Yahoo also plans on making encryption a native part of the Yahoo Mail mobile apps, according to a tweet by Alex Stamos, Yahoo’s chief information security officer. Stamos announced Yahoo’s email encryption plans during Black Hat USA, a security conference that ended last week.
As part of the encryption effort, Yahoo will create a new privacy engineering team to work on the project. The team’s first hire was Yan Zhu, a staff technologist for the Electronic Frontier Foundation who worked on projects such as the HTTPS Everywhere and Privacy Badger add-ons. Zhu was also the person who recently discovered a security flaw in WordPress login cookies.
The news that yet another major webmail service wants to build encryption tools into its product is encouraging. But it’s not clear how many people will actually want to use the new option.
While encryption and privacy are top of mind for many as the revelations from Edward Snowden and other whistleblowers continue to roll out. The problem is both Google and Yahoo must make encryption dead simple to use.

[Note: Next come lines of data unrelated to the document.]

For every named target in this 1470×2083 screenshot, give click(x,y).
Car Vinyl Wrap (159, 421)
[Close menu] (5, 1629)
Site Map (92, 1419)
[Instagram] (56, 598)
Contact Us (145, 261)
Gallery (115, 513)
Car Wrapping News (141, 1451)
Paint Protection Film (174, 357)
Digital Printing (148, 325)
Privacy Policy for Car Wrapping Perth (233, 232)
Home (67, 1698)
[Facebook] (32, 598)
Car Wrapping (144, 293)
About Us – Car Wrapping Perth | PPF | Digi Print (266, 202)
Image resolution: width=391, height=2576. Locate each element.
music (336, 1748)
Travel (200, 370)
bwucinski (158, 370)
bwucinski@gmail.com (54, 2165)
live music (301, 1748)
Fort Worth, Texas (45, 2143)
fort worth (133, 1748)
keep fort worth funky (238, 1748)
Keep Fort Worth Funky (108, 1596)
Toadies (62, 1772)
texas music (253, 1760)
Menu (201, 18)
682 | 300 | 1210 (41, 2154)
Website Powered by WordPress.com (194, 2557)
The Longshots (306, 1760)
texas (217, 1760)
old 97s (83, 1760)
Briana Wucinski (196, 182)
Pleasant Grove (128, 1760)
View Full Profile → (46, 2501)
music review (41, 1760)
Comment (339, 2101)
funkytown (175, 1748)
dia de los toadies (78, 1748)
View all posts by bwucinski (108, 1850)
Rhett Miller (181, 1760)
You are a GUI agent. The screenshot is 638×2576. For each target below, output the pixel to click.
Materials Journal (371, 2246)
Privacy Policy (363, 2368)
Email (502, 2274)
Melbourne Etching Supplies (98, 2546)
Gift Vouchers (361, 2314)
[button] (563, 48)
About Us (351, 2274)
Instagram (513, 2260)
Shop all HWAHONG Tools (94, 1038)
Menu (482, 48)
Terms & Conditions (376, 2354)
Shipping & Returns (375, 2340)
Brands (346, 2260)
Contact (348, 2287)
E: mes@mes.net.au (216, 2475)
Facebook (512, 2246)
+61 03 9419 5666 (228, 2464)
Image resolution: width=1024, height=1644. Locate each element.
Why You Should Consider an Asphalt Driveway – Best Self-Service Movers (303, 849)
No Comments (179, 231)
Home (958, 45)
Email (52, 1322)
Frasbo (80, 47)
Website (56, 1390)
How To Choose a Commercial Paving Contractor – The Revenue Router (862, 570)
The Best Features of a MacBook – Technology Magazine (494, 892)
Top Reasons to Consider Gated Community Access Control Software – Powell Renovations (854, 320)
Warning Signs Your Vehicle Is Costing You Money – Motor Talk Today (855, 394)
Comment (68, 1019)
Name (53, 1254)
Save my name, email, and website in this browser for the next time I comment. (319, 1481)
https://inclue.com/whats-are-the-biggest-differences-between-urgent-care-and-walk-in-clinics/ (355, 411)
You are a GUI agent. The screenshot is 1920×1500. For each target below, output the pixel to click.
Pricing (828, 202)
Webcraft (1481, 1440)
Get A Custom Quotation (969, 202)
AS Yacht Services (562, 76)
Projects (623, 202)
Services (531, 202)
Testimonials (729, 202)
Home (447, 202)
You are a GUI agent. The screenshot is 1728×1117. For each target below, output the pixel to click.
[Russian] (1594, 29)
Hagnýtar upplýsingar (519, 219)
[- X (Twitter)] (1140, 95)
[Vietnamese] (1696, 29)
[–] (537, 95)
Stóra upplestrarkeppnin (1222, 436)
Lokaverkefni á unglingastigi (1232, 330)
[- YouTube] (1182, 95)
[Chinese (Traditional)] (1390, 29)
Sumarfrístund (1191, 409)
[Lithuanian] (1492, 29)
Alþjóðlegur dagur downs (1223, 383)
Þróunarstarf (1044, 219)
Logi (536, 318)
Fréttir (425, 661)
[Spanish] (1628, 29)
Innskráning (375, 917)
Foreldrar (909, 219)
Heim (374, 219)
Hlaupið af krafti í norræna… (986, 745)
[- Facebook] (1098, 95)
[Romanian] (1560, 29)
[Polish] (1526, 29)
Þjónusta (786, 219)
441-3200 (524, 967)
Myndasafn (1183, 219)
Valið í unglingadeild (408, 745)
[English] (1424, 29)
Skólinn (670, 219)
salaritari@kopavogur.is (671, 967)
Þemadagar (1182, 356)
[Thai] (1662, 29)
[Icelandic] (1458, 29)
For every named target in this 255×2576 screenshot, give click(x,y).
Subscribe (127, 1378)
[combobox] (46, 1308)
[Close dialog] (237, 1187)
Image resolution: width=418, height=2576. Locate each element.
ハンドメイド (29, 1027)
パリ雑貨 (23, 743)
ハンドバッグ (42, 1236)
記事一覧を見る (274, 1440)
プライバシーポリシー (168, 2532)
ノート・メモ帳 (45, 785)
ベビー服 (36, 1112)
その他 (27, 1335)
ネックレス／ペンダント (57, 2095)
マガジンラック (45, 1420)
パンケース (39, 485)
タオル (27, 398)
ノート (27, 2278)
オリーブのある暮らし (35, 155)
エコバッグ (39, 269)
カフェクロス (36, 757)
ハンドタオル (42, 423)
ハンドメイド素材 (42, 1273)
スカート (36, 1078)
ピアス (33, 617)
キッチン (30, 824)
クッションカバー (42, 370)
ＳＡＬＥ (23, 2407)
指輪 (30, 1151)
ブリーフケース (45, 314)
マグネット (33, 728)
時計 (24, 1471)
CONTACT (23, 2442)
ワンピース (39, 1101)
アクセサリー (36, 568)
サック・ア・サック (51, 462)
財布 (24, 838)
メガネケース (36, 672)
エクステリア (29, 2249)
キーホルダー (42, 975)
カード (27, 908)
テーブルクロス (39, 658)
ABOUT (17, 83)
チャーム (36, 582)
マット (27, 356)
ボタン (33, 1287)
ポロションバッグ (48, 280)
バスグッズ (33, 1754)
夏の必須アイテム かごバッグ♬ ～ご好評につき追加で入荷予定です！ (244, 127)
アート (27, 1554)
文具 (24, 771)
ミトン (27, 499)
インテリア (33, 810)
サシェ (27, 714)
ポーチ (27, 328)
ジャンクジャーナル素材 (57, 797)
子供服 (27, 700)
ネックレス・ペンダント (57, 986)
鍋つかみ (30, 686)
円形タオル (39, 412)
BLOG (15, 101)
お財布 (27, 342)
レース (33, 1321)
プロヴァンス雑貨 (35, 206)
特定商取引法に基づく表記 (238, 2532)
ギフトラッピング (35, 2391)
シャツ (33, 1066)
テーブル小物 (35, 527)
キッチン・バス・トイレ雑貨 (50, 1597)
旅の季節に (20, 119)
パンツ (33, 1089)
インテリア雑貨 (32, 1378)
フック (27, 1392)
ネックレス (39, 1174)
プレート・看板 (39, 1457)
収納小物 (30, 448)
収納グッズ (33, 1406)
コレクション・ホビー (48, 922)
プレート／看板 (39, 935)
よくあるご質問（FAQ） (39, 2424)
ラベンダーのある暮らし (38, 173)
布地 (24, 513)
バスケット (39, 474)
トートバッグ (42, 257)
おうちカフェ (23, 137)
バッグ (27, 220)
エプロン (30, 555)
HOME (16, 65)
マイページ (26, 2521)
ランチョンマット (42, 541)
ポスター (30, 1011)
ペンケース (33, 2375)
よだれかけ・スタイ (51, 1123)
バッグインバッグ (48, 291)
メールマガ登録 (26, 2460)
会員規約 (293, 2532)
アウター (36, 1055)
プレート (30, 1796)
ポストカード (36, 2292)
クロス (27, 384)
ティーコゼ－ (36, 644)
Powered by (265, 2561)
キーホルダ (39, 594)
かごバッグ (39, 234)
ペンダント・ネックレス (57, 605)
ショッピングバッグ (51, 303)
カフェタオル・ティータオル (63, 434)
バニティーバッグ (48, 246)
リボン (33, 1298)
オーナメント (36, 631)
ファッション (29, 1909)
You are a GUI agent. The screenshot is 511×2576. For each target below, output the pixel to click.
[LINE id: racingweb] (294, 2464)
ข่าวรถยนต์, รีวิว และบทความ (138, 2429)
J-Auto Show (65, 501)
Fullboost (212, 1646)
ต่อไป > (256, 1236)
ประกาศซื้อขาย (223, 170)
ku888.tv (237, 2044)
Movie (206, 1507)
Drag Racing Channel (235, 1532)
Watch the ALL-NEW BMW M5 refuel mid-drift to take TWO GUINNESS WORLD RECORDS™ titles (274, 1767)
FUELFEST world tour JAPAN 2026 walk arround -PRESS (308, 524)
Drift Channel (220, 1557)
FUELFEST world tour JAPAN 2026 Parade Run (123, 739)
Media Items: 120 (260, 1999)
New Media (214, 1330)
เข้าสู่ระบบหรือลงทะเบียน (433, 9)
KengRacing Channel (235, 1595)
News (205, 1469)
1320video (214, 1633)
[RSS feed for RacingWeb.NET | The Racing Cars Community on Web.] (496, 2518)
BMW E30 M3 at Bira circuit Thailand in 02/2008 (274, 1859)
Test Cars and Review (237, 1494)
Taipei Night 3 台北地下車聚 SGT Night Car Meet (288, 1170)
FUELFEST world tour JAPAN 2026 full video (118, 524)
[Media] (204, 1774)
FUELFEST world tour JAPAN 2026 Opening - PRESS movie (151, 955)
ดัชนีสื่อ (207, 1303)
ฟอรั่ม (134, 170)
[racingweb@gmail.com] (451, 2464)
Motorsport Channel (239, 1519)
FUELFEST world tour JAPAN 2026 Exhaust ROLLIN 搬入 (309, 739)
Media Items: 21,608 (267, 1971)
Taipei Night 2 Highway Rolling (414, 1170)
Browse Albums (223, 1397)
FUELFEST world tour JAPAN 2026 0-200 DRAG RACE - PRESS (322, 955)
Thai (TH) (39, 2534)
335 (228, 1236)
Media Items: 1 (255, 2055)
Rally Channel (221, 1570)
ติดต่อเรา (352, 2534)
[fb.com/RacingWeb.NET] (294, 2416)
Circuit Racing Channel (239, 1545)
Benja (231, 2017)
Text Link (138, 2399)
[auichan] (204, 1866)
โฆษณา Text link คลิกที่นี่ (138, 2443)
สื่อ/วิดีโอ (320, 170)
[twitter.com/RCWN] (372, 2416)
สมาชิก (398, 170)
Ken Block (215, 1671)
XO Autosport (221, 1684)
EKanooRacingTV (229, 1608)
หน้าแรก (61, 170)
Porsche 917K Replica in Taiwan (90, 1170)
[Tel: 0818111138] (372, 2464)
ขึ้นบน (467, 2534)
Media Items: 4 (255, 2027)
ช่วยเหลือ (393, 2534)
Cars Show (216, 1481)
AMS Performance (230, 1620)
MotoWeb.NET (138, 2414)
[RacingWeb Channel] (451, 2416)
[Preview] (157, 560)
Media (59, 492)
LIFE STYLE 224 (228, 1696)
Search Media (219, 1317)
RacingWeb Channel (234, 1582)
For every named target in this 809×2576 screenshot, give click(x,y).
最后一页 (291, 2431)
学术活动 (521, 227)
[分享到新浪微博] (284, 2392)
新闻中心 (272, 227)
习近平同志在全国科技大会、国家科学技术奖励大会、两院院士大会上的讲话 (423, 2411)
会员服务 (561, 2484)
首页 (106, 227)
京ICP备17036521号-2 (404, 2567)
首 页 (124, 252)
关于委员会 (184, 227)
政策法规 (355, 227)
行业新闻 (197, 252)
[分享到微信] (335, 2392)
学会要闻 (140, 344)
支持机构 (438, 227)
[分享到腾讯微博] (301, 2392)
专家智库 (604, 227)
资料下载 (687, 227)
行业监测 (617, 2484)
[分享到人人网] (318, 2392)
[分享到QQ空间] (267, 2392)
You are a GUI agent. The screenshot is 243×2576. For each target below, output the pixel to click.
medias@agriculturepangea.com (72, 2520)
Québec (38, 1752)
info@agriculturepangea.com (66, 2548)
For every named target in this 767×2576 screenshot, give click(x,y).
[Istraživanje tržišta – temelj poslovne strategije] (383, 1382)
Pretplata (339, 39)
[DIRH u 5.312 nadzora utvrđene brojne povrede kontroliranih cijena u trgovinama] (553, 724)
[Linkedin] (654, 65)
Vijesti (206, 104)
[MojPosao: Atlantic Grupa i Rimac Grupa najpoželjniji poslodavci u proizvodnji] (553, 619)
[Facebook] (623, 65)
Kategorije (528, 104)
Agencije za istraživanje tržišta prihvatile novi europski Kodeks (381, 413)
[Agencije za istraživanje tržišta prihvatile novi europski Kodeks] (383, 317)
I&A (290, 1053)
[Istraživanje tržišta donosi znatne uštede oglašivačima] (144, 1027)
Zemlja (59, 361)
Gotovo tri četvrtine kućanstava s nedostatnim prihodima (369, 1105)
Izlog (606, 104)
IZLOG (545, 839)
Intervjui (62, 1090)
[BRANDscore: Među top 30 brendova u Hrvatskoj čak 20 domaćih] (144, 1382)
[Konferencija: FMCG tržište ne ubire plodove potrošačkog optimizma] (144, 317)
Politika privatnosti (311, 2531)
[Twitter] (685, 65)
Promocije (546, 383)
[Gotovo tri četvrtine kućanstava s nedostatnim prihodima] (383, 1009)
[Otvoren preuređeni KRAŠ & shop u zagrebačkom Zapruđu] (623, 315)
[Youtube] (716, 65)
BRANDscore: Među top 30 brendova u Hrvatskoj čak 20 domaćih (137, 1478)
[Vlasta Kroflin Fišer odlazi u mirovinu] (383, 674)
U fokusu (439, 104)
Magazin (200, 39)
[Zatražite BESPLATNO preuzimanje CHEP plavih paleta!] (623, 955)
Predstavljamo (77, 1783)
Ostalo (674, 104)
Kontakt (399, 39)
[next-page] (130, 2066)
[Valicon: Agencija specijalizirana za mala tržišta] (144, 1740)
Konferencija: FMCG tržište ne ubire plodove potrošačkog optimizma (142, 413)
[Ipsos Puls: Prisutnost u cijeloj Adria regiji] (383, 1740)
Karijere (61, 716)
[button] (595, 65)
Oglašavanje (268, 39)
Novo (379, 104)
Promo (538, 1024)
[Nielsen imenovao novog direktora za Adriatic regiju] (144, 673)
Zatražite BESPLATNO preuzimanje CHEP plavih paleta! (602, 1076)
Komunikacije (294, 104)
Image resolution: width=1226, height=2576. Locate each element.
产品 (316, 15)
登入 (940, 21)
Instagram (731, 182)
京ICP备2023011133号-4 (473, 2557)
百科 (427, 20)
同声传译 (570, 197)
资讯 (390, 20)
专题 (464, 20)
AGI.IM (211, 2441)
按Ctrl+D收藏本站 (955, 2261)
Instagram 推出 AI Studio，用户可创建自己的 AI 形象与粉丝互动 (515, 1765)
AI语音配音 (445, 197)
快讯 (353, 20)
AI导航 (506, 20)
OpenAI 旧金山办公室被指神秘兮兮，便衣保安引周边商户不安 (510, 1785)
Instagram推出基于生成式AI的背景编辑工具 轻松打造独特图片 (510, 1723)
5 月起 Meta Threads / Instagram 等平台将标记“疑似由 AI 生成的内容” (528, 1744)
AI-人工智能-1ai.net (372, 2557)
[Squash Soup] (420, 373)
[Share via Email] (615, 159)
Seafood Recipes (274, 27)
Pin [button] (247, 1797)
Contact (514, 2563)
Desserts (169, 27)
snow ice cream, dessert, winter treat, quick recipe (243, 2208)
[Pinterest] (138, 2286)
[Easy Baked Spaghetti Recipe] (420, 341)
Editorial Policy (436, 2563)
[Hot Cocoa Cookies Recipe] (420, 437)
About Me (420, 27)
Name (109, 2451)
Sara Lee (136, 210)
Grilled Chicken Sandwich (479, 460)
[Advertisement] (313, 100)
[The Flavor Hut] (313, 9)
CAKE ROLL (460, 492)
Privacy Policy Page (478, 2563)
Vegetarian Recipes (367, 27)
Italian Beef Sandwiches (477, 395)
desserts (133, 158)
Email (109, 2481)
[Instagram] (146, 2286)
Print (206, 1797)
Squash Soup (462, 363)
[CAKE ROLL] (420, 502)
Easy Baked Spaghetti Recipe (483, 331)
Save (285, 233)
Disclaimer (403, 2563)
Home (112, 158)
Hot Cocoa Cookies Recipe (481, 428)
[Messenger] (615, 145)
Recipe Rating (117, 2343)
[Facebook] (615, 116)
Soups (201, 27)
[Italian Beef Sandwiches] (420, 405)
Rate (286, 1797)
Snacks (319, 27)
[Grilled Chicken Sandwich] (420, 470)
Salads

On top of that is the issue of key management. How will Yahoo help users with managing their keys while at the same time preventing the company from having access to them?
If Yahoo sticks everyone’s keys on a company server, for example, Yahoo could be compelled to hand them over to law enforcement. One way around this is to require users to manage their keys themselves, which isn’t very realistic for a mass market service – if you lose your private key, it is impossible to read your encrypted emails.
Alternatively, the company could employ a scheme similar to services like Lastpass, where user keys are on company servers, but the keys are encrypted on the user’s PC before they arrive on company servers. That way Yahoo would only be handing over encrypted blobs that law enforcement would have to attempt to crack.
Each time someone signs on to Yahoo Mail from a new device, the company could push the encrypted keys down to the new device and decrypt them there. Similarly, messages in decrypted form would have to remain on the client device with Yahoo’s servers prevented from reading them.
Managing key pairs and decrypted messages are important issues to tackle. But if Yahoo (and Google) get it right, the two companies could go a long way to helping make sensitive email more private.